### What is needed
What you return should be every record, retyped without a single change.
-------------------------
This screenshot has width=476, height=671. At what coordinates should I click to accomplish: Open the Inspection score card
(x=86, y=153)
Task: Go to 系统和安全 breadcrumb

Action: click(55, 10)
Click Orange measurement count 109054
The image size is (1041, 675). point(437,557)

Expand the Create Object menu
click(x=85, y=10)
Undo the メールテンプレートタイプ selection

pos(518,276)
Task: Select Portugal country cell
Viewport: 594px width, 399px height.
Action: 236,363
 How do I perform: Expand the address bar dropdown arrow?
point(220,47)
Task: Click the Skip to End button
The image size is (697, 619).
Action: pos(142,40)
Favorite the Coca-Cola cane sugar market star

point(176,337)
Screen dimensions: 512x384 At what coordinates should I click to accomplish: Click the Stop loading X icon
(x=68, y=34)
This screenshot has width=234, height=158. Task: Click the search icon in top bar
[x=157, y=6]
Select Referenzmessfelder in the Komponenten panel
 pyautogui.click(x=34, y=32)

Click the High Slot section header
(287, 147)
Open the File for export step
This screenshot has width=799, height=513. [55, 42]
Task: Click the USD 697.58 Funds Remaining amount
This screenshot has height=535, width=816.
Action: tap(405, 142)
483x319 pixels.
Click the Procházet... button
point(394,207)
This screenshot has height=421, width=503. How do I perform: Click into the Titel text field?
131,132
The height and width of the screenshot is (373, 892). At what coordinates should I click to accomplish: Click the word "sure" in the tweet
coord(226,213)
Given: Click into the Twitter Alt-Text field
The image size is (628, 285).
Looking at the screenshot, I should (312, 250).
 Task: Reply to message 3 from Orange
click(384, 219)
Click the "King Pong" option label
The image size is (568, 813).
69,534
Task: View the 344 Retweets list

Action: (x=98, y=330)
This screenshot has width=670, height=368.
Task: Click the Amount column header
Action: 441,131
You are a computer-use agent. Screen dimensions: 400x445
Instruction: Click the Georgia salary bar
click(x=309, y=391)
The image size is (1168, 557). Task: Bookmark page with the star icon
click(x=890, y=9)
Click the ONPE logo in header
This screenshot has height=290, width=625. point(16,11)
-------------------------
### Response for this exercise
This screenshot has width=476, height=671. At what coordinates should I click to accomplish: Open the Inspection score card
(x=86, y=153)
Task: Go to 系统和安全 breadcrumb

Action: click(55, 10)
Click Orange measurement count 109054
The image size is (1041, 675). point(437,557)

Expand the Create Object menu
click(x=85, y=10)
Undo the メールテンプレートタイプ selection

pos(518,276)
Task: Select Portugal country cell
Viewport: 594px width, 399px height.
Action: 236,363
 How do I perform: Expand the address bar dropdown arrow?
point(220,47)
Task: Click the Skip to End button
The image size is (697, 619).
Action: pos(142,40)
Favorite the Coca-Cola cane sugar market star

point(176,337)
Screen dimensions: 512x384 At what coordinates should I click to accomplish: Click the Stop loading X icon
(x=68, y=34)
This screenshot has width=234, height=158. Task: Click the search icon in top bar
[x=157, y=6]
Select Referenzmessfelder in the Komponenten panel
 pyautogui.click(x=34, y=32)

Click the High Slot section header
(287, 147)
Open the File for export step
This screenshot has width=799, height=513. [55, 42]
Task: Click the USD 697.58 Funds Remaining amount
This screenshot has height=535, width=816.
Action: tap(405, 142)
483x319 pixels.
Click the Procházet... button
point(394,207)
This screenshot has height=421, width=503. How do I perform: Click into the Titel text field?
131,132
The height and width of the screenshot is (373, 892). At what coordinates should I click to accomplish: Click the word "sure" in the tweet
coord(226,213)
Given: Click into the Twitter Alt-Text field
The image size is (628, 285).
Looking at the screenshot, I should (312, 250).
 Task: Reply to message 3 from Orange
click(384, 219)
Click the "King Pong" option label
The image size is (568, 813).
69,534
Task: View the 344 Retweets list

Action: (x=98, y=330)
This screenshot has width=670, height=368.
Task: Click the Amount column header
Action: 441,131
You are a computer-use agent. Screen dimensions: 400x445
Instruction: Click the Georgia salary bar
click(x=309, y=391)
The image size is (1168, 557). Task: Bookmark page with the star icon
click(x=890, y=9)
Click the ONPE logo in header
This screenshot has height=290, width=625. point(16,11)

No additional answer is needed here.